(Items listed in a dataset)
━━━━━━━━━━━━━━━━━━━━
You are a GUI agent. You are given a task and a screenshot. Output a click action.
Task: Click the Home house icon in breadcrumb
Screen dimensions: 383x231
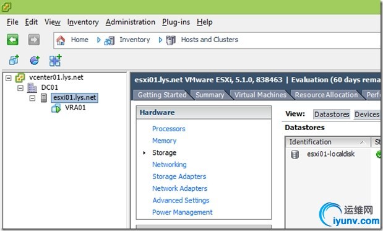click(61, 40)
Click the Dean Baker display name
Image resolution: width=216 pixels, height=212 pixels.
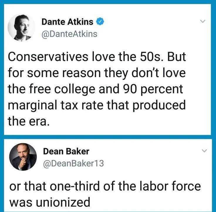point(66,151)
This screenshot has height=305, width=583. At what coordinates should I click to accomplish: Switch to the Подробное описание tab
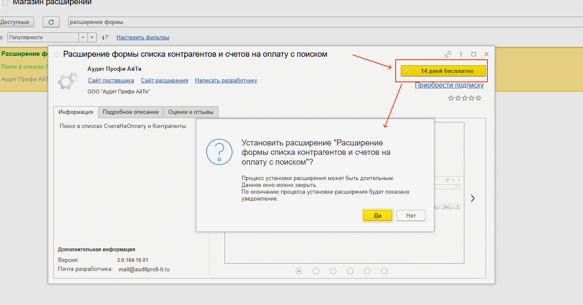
━━━━━━━━━━━━━━━━━━━━
WORK ORDER =>
A word-for-word repetition of the data above, without pictures, is the expected answer.

ANSWER TO THIS TASK =>
You are a GUI agent. You are given a task and a screenshot. Output a click action.
Task: Click the Home house icon in breadcrumb
Screen dimensions: 383x231
click(61, 40)
Click the Dean Baker display name
Image resolution: width=216 pixels, height=212 pixels.
point(66,151)
This screenshot has height=305, width=583. At what coordinates should I click to accomplish: Switch to the Подробное описание tab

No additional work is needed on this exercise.